When pregnant, an expectant mother usually does everything in her power to avoid exposing herself or her baby to harm. I’ve been very vigilant, but on Sunday night and Monday morning when I realized that the redness and itching on my chest and abdomen seemed to be much more than simply stretching skin, I began to panic. Last week in my pediatric clinic, I diagnosed a child with having “slapped cheek” or “fifth disease.” It is a rash caused by the parvovirus B19. For children and adults it is virtually harmless and it resolves spontaneously without treatment. Well, in all my medical books, it states that people with sickle cell disease, the immunocompromised, and PREGNANT women should stay away from children with known infection. Fetal death is a possible complication for a woman exposed in pregnancy. Of course, I washed my hands, used gloves, and tried not to get too close to my patient, but I realized I had still exposed myself. My attending tried to aleve any fears by telling me that there have only been 3 known cases in a 100-year literature search for severe complications. Ok, so that made me feel better, until I woke up Monday morning with a horrible, itchy rash.
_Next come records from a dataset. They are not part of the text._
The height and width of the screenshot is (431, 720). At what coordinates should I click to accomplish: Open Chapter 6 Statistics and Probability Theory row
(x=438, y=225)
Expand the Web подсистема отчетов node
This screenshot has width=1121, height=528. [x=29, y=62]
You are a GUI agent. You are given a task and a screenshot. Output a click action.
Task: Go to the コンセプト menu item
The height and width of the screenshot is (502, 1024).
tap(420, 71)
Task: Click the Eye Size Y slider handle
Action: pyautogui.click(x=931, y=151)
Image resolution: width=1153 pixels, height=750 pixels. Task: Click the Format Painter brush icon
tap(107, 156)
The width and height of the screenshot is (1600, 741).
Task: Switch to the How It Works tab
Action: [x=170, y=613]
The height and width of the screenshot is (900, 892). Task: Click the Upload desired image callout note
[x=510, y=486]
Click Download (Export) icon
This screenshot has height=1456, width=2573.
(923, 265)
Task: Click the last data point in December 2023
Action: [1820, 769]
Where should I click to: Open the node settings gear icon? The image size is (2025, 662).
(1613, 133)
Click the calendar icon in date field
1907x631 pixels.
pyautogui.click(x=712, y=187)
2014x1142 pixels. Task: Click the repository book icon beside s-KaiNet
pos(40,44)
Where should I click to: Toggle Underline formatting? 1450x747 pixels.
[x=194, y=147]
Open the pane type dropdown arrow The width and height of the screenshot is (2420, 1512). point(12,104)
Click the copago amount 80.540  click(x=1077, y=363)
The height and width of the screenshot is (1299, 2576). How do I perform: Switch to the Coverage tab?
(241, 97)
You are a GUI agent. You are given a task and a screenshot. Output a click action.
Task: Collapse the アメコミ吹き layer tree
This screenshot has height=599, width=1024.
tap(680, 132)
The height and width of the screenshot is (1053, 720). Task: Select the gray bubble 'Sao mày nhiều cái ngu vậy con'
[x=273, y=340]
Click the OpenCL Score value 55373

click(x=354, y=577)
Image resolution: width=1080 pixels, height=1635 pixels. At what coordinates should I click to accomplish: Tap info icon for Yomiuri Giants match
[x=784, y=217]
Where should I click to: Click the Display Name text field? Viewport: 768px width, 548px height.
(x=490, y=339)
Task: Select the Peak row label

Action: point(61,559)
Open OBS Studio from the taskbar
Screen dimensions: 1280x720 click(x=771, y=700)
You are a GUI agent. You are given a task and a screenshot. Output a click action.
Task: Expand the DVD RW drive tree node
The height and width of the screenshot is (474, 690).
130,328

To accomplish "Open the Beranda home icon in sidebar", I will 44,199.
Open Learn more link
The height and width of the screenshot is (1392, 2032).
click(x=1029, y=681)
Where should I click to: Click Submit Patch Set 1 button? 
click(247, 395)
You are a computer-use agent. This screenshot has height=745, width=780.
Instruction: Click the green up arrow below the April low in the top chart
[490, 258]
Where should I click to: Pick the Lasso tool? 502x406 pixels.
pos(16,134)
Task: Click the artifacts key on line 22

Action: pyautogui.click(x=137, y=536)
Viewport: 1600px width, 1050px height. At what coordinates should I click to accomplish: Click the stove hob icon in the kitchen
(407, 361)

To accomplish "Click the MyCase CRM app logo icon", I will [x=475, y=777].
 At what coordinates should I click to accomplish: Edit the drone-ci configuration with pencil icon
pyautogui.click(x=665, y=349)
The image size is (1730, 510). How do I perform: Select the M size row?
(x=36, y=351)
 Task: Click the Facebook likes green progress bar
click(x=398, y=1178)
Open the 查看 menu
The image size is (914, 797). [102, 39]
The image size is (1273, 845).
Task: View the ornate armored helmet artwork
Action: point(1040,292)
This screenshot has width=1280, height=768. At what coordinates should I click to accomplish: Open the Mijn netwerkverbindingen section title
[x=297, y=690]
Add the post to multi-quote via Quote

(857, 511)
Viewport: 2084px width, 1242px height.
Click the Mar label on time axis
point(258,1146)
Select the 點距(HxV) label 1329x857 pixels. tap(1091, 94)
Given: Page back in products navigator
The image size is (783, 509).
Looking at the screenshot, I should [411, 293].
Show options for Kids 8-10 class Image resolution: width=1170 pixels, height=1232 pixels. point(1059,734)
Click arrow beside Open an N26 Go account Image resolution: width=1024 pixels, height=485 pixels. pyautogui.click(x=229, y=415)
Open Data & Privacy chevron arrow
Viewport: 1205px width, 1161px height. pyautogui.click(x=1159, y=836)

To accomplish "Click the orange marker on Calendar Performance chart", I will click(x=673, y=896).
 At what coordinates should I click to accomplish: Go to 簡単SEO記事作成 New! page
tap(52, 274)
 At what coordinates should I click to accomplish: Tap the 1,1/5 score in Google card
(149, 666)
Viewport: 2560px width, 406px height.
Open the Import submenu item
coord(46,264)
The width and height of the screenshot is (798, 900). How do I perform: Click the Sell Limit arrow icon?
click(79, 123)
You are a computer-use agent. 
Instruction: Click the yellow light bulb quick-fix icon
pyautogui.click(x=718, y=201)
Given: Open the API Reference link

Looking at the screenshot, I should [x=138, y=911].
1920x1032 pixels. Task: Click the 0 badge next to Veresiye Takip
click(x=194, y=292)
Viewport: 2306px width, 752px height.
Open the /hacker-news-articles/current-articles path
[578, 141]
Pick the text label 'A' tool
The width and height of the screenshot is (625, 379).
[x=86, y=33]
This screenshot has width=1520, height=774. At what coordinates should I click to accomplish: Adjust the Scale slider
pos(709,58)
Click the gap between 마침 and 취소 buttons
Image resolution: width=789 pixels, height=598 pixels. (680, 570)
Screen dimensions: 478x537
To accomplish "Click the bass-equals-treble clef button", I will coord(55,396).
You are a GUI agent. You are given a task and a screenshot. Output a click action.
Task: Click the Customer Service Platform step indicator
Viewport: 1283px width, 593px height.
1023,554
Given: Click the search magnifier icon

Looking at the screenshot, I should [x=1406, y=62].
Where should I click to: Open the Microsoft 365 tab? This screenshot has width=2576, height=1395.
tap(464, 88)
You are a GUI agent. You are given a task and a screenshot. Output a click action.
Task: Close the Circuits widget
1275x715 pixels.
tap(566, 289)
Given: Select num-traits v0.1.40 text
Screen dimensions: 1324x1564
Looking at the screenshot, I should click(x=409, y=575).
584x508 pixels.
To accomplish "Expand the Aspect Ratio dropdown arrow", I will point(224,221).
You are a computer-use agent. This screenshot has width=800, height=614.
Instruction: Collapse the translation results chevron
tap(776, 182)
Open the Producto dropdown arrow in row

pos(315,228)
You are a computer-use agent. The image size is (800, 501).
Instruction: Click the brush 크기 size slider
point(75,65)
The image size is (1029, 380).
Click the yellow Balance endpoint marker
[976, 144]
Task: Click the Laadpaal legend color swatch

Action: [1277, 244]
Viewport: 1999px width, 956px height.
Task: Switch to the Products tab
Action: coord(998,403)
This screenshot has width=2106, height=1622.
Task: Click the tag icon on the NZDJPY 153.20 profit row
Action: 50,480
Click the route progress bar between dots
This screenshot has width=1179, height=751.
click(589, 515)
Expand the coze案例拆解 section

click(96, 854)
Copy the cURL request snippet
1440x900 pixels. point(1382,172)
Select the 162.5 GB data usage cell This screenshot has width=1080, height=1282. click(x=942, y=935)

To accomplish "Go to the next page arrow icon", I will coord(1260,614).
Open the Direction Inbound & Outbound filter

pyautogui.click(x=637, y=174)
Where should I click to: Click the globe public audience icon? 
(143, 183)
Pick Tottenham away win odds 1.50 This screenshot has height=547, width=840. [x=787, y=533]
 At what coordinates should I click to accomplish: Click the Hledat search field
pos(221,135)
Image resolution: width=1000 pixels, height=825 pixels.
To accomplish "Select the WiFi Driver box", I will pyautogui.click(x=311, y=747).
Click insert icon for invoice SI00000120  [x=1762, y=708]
I was supposed to take a 5 hour test that morning. My pregnant hormones however, took over. After several tries and waiting for returned phone calls, I finally got a hold of my OB’s nurse. She sent me to get blood work drawn to determine if I had previous immunity to the virus or an acute infection. Then I had to wait…3 days. However, just having my blood drawn calmed me down. I did a little more research and saw that the risk is greater in the first half of pregnancy, and even then (just as my attending said) the risk is very low. Now, 3 days later, the rash has nearly faded and my blood work came back negative for acute infection.

So, what was that rash? I think it must have been an allergic reaction to a new cocoa butter that I had bought last week. As a medical student, however, I have enough knowledge to make me dangerous to myself, assuming that the worst case scenario has come true. My rational mind knew my baby was not in any danger, but my hormones dictated that I act otherwise. (Oh, and I took the test 2 days later when my emotions were a little more under control).

1 thought on “Medical Student Syndrome (pregnancy edition)

  1. Alfred Choi

    Stop sending William to buy the cocoa butter. What does he know? do it yourself!